The modern-day (fictitious) characters are also a colourful bunch and compliment Allan in various, fitting ways. We are treated to a short backstory for each of them too, and their pasts contribute to their current function. Writers immediately command more respect when they acknowledge their characters had lives before the plot, and are not just the sum of events since page 1. Although there is rather a clump of histories presented to us early on, they're well worth reading.
Jonasson's writing style is simply fantastic. Plot and characters aside, the book is entertaining purely for the writer's narration. His writing style is warm and funny, and makes it so easy and enjoyable to just glide through the book.
While it seems impossible to conclude the drama in a sensible yet satisfactory way, Jonasson so easily pulls one thread to make the tapestry of events clear. The dénouement is perfect in every way - one you want, one that's not cheating, very clever and incredibly hilarious.
Funny but intelligent, witty but well-researched. Overall, a nigh on faultless chronicle of one man's adventure, pre- and post- his 100th birthday. The biggest downside is simply how much you miss the charming chappy after the curtain comes down on the ride of your, and his, life.
on 8 August 2013
The one hundred year old man may have climbed out of the window but he most certainly didn't disappear! This is an amusing, rather than laugh out loud funny, novel. It does however suffer from being overly clever and the author is far too determined to cram in every piece of 20th century history that I suspect he ever learnt into this book. The joke wears quite thin after 150 pages and by the 300th page I was rather bored by it. This would have made a very entertaining novella, but at over 300 pages long it cries out for a good editor.
on 7 November 2013
As a reader of almost anything containing English words I have been known to read cornflake boxes, chocolate muffin wrappers and milk cartons where there is nothing else to hand. This was the position I found myself in just before I stumbled across this book.

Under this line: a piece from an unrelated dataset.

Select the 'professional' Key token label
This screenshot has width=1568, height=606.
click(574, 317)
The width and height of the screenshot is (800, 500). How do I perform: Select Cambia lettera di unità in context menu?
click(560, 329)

Almost desperate for something new and different to read I downloaded this story about the hundred year old man and it is different! The use of language and the surprising twists the author makes mid sentence are intriguing and kept me interested from page one right the way through to the last page.
The plot is ridiculous but no more so than many books that are aiming to be serious fiction. The characters equally are ridiculous but engaging and I loved the way plot lines converged in the most unexpected places.
Many reviewers have said the book is hilarious but I don't see it, it made me chuckle occasionally and once or twice I laughed, I suppose that is the beauty of humour that everyone's is different.
Good book though!
on 8 June 2013
The first few chapters of the book are great. I was really keen to keep going and find out for myself exactly why the book was an 'international bestseller'. Then it dawned on me that I was reading chapter after chapter of Russian history and politics and war - things that I wasn't expecting to get with this book. Rather, I bought this book as I thought it would be a nice light-hearted read. Some of the political chapters are much too long - some alone take up a large chunk of the book. Out of principle (I hate leaving a book unfinished) I got myself through it, and was very disappointed with the ending!!
The book has lots of wit and humour which made me chuckle in places, and generally is well written. It's just not what I expected in a book that I thought would be quite a light-hearted and interesting read. It may be a good read for people who love reading about history and politics though!